Your instructions
Both the line with "Click reply arrow icon under 13 ชม. comment" and the line with "Highlight the word" in the records below must appear in the output, along with every line between them, exactly and with nothing added.

Recorded information
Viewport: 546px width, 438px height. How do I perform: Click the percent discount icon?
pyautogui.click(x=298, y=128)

* * *

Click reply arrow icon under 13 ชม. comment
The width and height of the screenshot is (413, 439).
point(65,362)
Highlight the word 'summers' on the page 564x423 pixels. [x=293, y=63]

Answer to this exercise
Click reply arrow icon under 13 ชม. comment
The width and height of the screenshot is (413, 439).
point(65,362)
Highlight the word 'summers' on the page 564x423 pixels. [x=293, y=63]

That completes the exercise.